The islands themselves are just an excuse. The prominent ideology espoused by Chinese President Xi Jinping is that of the “Chinese Dream,” one that recaptures lost Chinese greatness and prestige. Japanese Prime Minister Shinzo Abe, who is a hardline nationalist, is unlikely to bow to Beijing just because of a military buildup. On the contrary, Japan’s legislature just changed the constitution to allow Japanese troops to engage in combat outside of a defensive posture for the first time since WWII.
Elsewhere, the Philippines, Brunei, Malaysia, Taiwan, and Vietnam are all vying for control of the Spratly Islands. The Spratlys are a small, seemingly unimportant set of “maritime features” in the South China Sea that would extend each country’s maritime boundary significantly. They sit on trade routes. Oh, and there are oil and natural gas reserves there. China started building artificial islands and military bases in the Spratlys, which is interesting because the U.S. now has mutual defense treaties with Japan, the Philippines, and Taiwan. So the next U.S. President will also have to be prepared for…
2. China vs. The United States
The term “peaceful rise” isn’t thrown around quite as much as it used to be. That was Chinese President Hu Jintao’s official ideology, but he left power in 2012. China under Xi Jinping is much more aggressive in its rise. Chinese hackers stole blueprints for the F-35 Joint Strike Fighter just before China’s military revealed a homegrown design, which looked a lot like the F-35. The People’s Republic also finished a Russian-designed aircraft carrier, its first ever. It now has a second, entirely Chinese one under construction.

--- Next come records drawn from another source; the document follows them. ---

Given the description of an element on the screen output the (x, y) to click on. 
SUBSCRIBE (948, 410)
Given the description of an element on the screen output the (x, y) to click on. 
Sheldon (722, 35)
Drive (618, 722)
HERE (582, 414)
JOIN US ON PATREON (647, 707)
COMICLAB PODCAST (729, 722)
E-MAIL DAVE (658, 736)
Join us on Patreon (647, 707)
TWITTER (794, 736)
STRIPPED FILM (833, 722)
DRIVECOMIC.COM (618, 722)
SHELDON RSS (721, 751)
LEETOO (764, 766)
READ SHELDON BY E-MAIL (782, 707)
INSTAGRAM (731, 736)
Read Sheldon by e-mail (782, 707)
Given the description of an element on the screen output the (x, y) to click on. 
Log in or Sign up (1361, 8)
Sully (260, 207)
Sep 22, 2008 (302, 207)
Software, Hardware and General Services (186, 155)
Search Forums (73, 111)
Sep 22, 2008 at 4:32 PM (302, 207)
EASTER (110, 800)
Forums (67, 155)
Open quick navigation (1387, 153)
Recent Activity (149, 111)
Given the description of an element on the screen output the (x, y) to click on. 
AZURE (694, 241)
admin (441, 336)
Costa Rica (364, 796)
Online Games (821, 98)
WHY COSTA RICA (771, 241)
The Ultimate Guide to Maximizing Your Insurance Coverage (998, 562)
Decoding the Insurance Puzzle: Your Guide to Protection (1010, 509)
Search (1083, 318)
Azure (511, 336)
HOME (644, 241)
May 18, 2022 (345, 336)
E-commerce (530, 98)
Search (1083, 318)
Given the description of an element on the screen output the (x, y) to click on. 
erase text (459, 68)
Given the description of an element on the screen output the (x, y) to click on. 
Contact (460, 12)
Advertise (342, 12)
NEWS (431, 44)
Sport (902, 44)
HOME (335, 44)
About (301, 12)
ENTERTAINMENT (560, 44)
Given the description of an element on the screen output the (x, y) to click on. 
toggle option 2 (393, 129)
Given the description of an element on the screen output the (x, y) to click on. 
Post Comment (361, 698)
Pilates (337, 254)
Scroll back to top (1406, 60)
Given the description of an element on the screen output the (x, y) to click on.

The Chinese specially developed the DF-21D Anti-Ship missile for use against carriers and other advanced ships of the U.S. Navy. The ballistic missile looks a lot like nuclear missiles and can carry a nuclear payload. Once a Chinese anti-ship ballistic missile sinks its first U.S. carrier, there’s no going back – a downed carrier would kill 6,000 sailors. This is why China develops weapons to deny the U.S. sea superiority and deter American aggression in their backyard before a war begins.
3. Russia vs. NATO
The expansion of NATO as a bulwark against Russian hegemony in Eastern Europe is a challenge to the status quo of the last thirty years. While the end of the Cold War should have changed the way the Russians and the West interact, Russian influence is still aggressive. Russia does not take kindly to the idea of NATO’s expansion into former Eastern Bloc countries like Ukraine, which resulted in the 2014 annexation of the Crimean Peninsula.
Now the Alliance is deploying thousands of troops to Poland and the Baltic countries as a counter to Russian aggression. Threats made by Russian President Vladimir Putin are always serious. He didn’t just annex Crimea. In 2008, he invaded the former Soviet Republic of Georgia to “protect Russian-speaking minorities” in the Georgian provinces of South Ossetia and Abkhazia. Putin claims the right of Russia to protect the rights of Russian-speaking minorities abroad and uses military force to do so.